▶ [DESCRIPTION DE LA TÂCHE]: Veuillez mettre à jour tout ce qui va de la ligne contenant "Task: Open Screen resolution settings" jusqu'à celle contenant "Action: tap(246, 189)" en remplaçant "sidebar" par "side panel", sans rien modifier d'autre. Recopiez uniquement ces lignes des enregistrements, sans y inclure les images.

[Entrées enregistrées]
■ ■ ■
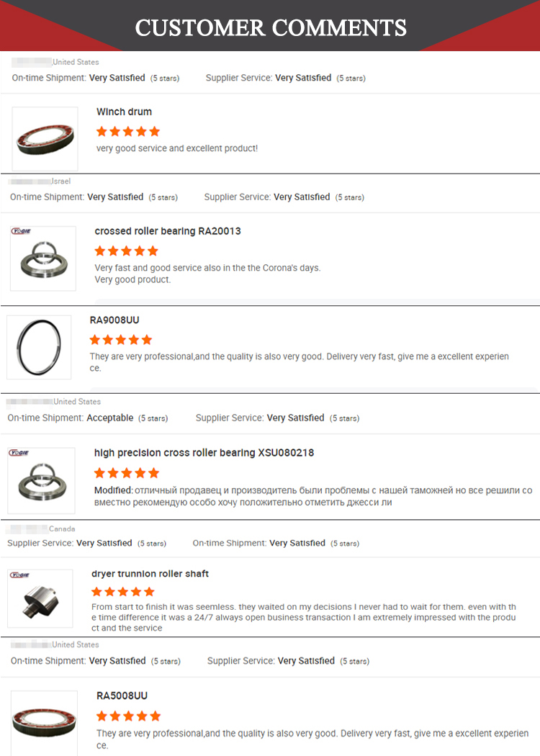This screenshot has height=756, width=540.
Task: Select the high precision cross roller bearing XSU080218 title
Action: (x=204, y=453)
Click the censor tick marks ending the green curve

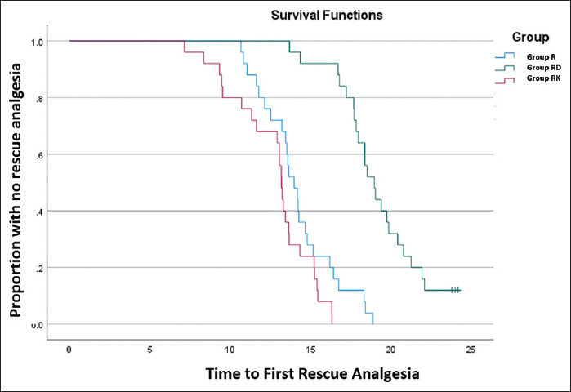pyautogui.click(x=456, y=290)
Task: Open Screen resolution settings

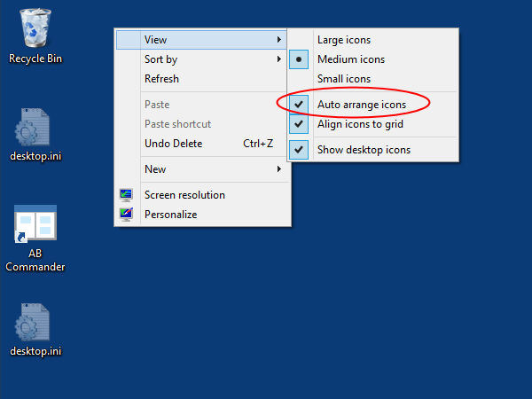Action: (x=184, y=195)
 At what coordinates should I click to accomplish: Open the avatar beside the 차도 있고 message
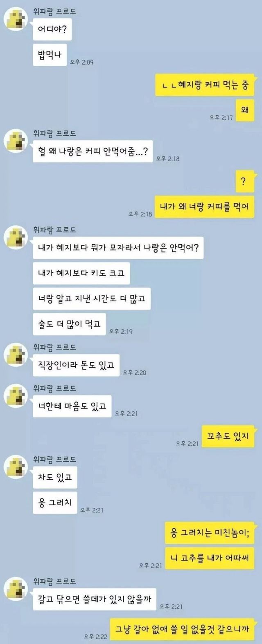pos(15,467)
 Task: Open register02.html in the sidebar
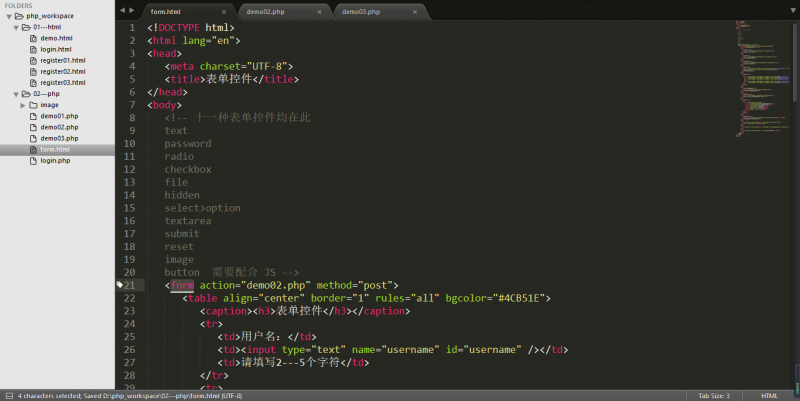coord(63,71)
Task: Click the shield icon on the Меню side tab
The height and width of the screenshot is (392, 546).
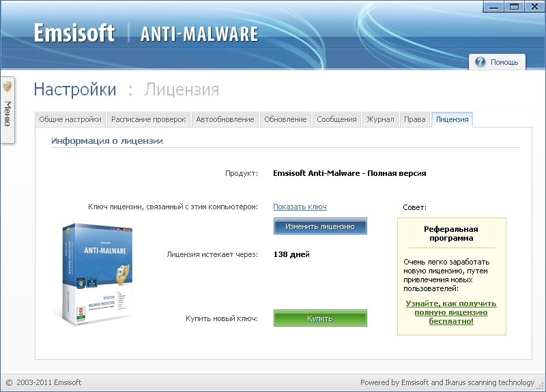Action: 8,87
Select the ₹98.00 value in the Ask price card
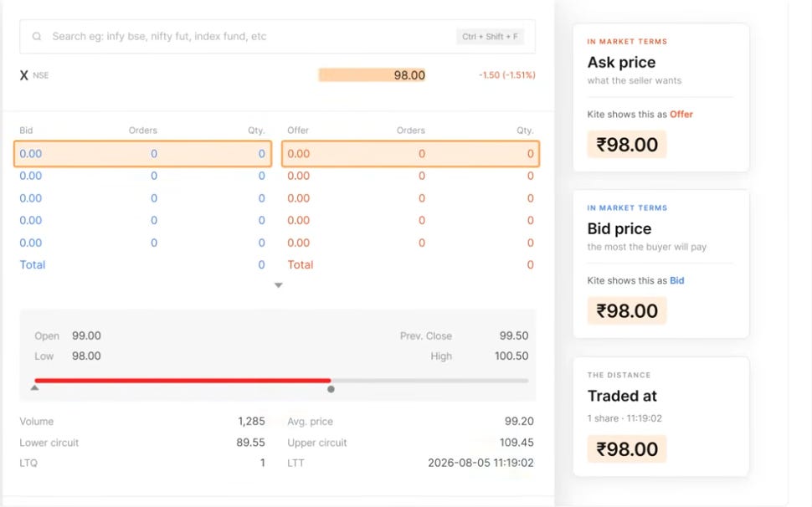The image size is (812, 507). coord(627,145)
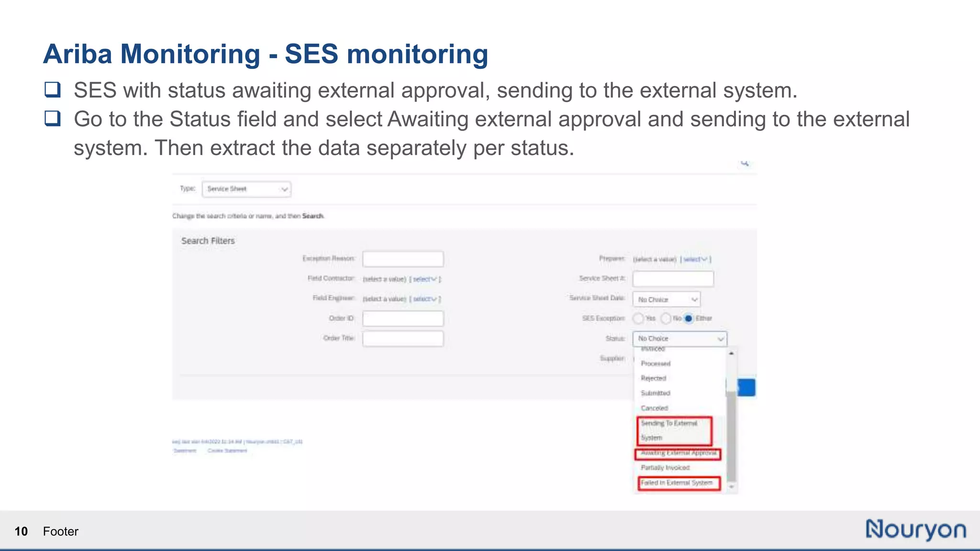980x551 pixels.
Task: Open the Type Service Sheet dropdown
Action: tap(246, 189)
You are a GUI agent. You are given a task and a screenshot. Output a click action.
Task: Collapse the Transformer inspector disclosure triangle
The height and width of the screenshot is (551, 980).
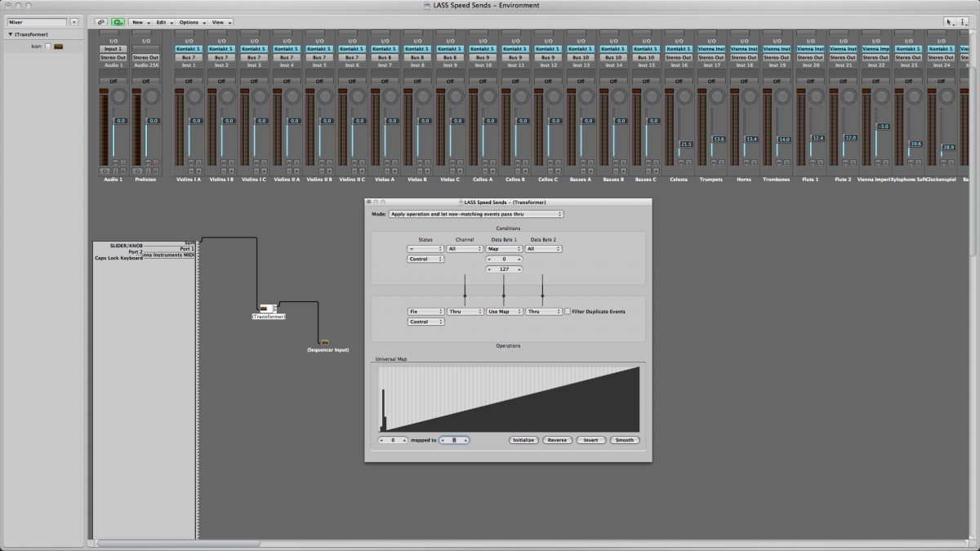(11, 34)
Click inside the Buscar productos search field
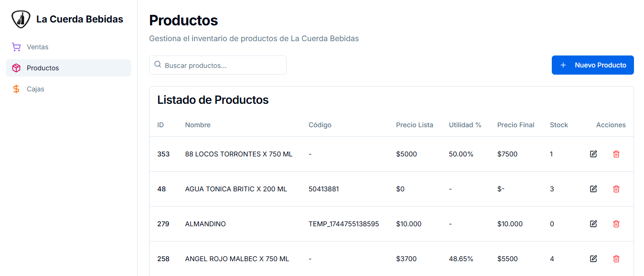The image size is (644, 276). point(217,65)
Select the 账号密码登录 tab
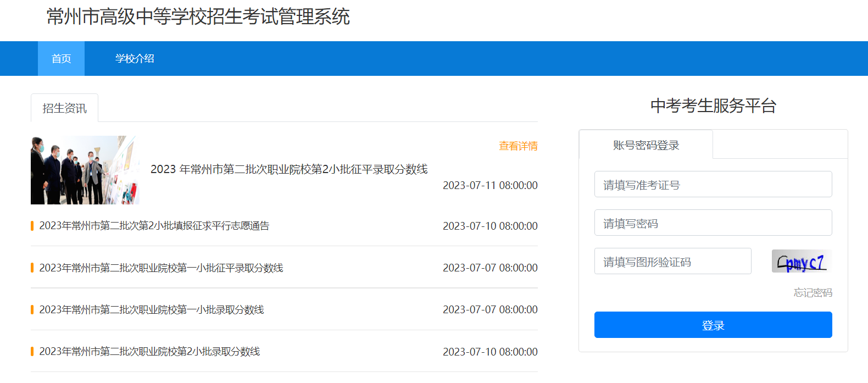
■ ■ ■
▶ [RÉSULTAT OBTENU]:
Task: Open Screen resolution settings

Action: (x=184, y=195)
 At what coordinates should I click to accomplish: Open the avatar beside the 차도 있고 message
pos(15,467)
 Task: Open register02.html in the side panel
coord(63,71)
Task: Click the shield icon on the Меню side tab
The height and width of the screenshot is (392, 546).
Action: 8,87
Select the ₹98.00 value in the Ask price card
The image size is (812, 507). coord(627,145)
980x551 pixels.
Task: Open the Type Service Sheet dropdown
Action: tap(246, 189)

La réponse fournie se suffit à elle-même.